Proteins were extracted from cultured SMCs as previously described22,23. Protein concentration was determined according to Bradford44. Proteins were separated by SDS-PAGE on 4–12% minigels (Bio-Rad, Basel, Switzerland) and stained with Coomassie brilliant blue (R250, Fluka). For Western blotting 1 to 12 µg of protein were electrophoresed, transferred to a nitrocellulose membrane (Protran® 0.2 µm; Schleicher and Schuell, Dassel, Germany) for α-SMA or PVDF membrane (0.45 µm, ImmobilonTM-P, Millipore Corporation, Bedford, MA) for S100A422. Vimentin was used as a housekeeping protein, and detected using a specific mouse monoclonal IgG1 anti-vimentin (clone V9, DAKO). Membranes were cut horizontally between 25 and 35 kDa and incubated with anti-α-SMA or anti-vimentin (upper part of the membrane) or anti-S100A4 (mouse monoclonal IgG1 anti-S100A4 antibody AMAB90596, Sigma-Aldrich or homemade mouse monoclonal IgM antibody recognizing the C-terminal sequence of S100A422, lower part of the membrane) which explains the lack of full-length blots in some of the experiments (supplementary file page 7–9). All corresponding samples (α-SMA, vimentin or S100A4) derive from the same experiment and were processed in parallel. Horseradish peroxidase-conjugated goat anti-mouse IgG or IgM or goat anti-rabbit IgG were used as secondary antibodies. Enhanced chemiluminescence was used for detection (Amersham, Buckinghamshire, United Kingdom). Signals were digitized by means of Epson perfection 4990 photo scanner and analysed using Metamorph 6.0 image analysis system (Universal Imaging Corporation).

Enzyme-linked immunosorbent assay (ELISA)
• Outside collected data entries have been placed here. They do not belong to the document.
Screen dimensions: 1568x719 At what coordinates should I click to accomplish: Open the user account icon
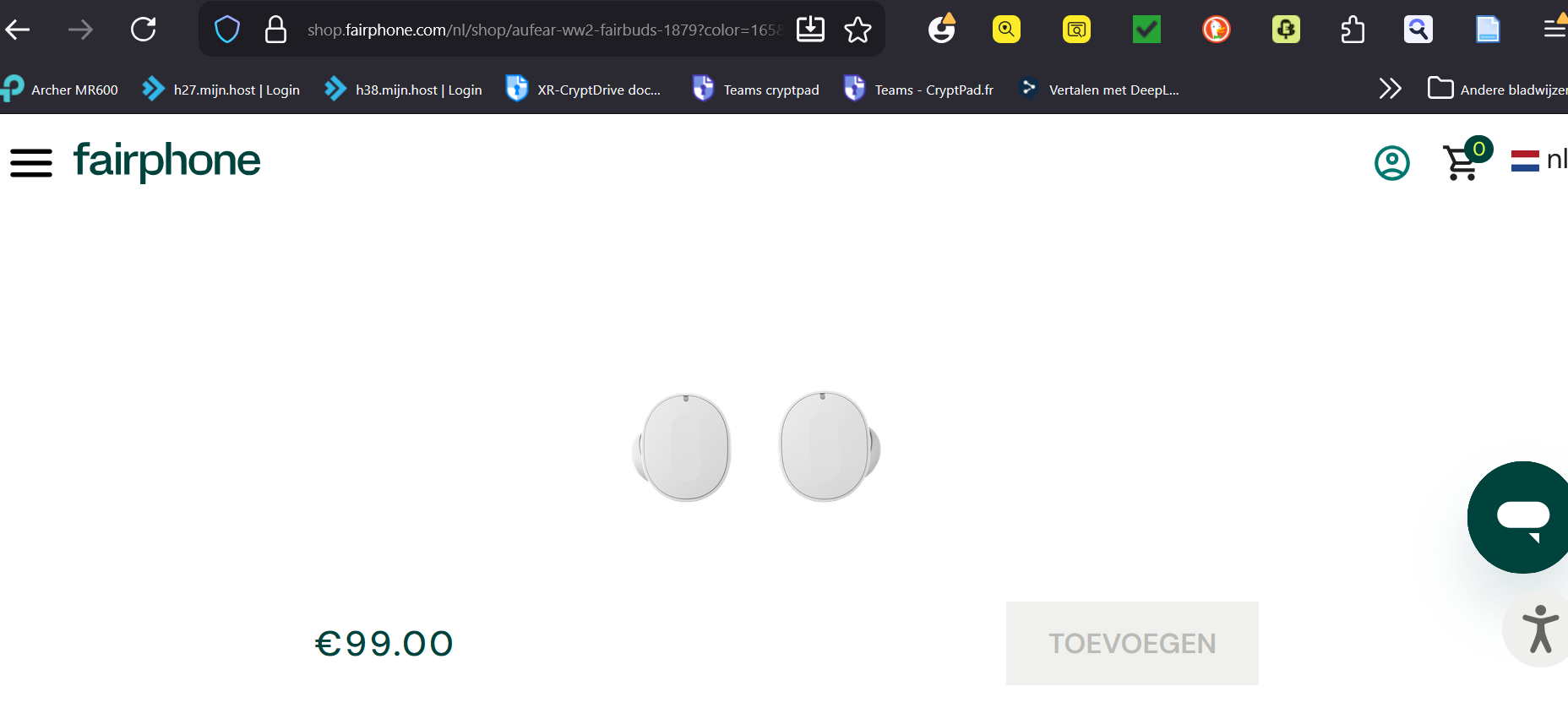coord(1391,163)
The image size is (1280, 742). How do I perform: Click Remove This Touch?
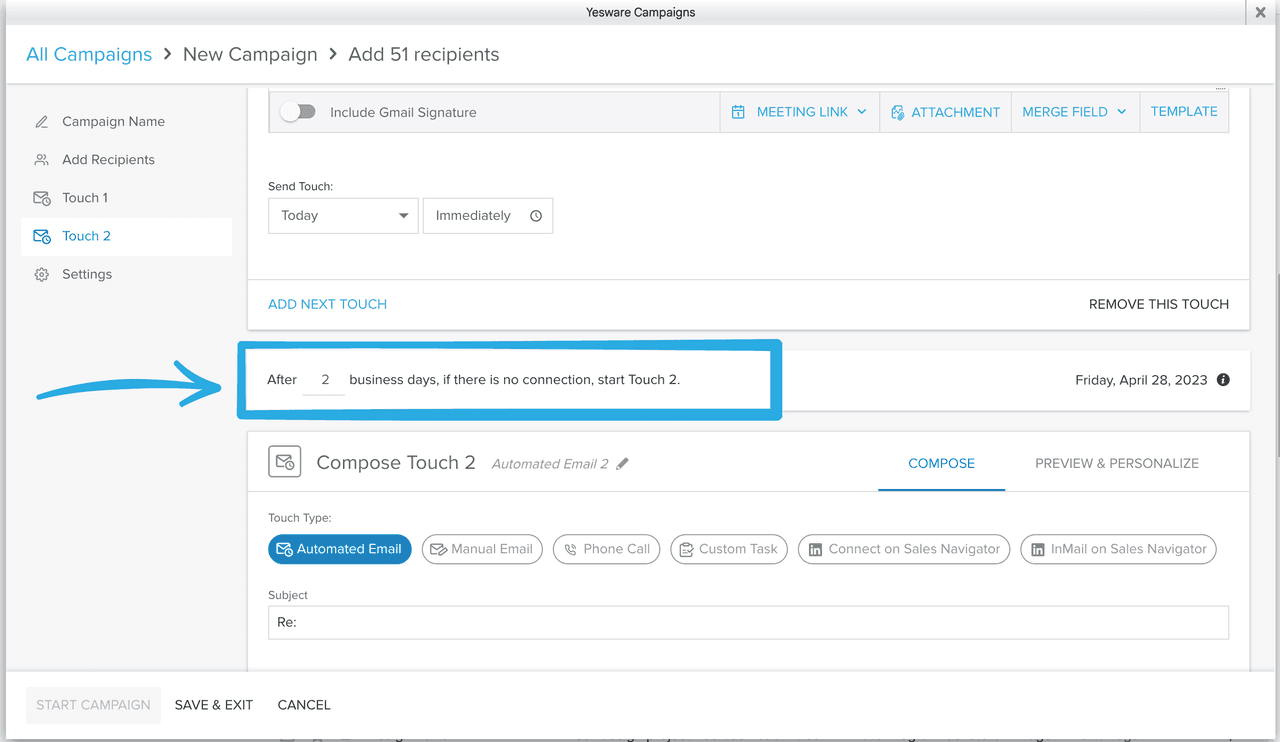pos(1159,304)
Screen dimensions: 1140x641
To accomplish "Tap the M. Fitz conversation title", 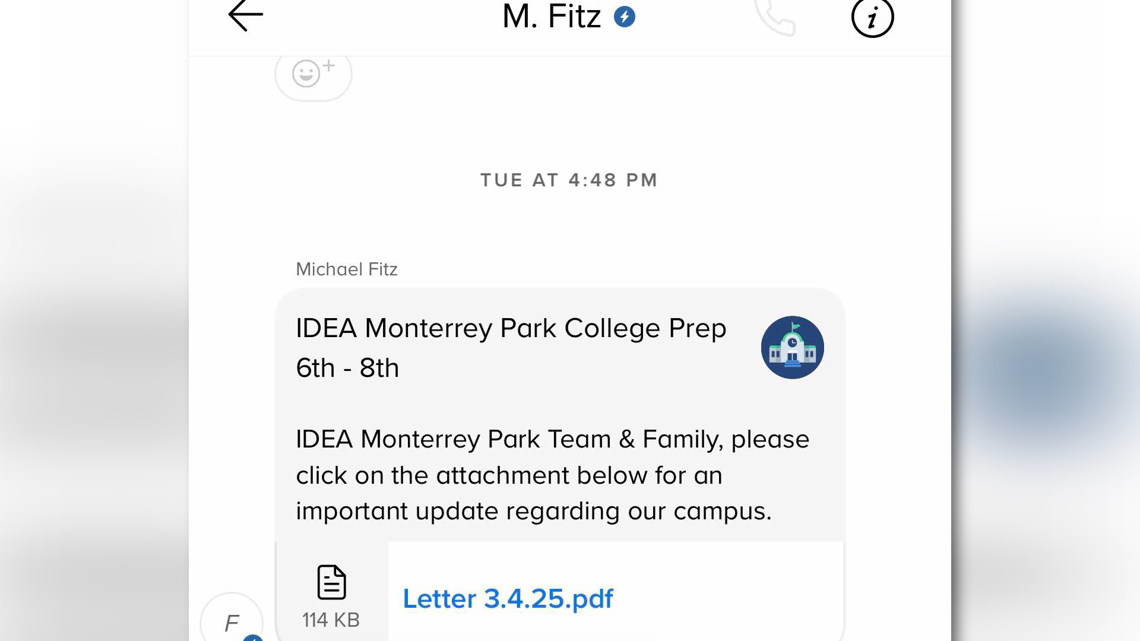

Supernatants from SMCs transfected with empty or mutated preproapelin-His-tag encoded plasmids (N. Ap or S. Ap) were collected 48 h after plating for competitive ELISA assay as previously described23. Briefly, mouse monoclonal S100A4 IgM and SMC supernatants were mixed for 1 h at room temperature and then incubated overnight at 4 °C in a 96 well-plate coated with the C-terminal 16 amino acids of S100A4 bound to BSA (20 ng/mL in 50 mM sodium bicarbonate, pH 8). Incubation with alkaline phosphatase-conjugated goat anti-mouse IgM (Southern Biotech) diluted in DMEM containing 10% FCS was performed 1 h at 37 °C. The substrate solution (p-nitrophenylphosphate; S0942, Fluka/Sigma-Aldrich) was added and the enzymatic reaction produced a soluble yellow product measured at 405 nm. The standard curve was performed by incubating the mouse monoclonal anti-S100A4 with increasing concentrations of S100A4 peptide instead of SMC supernatants.

Statistical analysis

Results are shown as mean ± SEM. Quantification of nuclear apelin and nuclear S100A4 was performed using a Student’s t-test. Comparisons between treated and control groups were analyzed by one-way ANOVA or Kruskal–Wallis non-parametric ANOVA. Quantification of nuclear and cytoplasmic apelin and S100A4 was done by generating R squared and p values using Pearson’s correlation, slope values were generated by performing a simple linear regression. PLA quantification analysis was done with a Mann–Whitney non-parametric test. All statistical analysis was done using the Graphpad Prism v9.5 software. Differences were considered statistically significant at values of P < 0.05.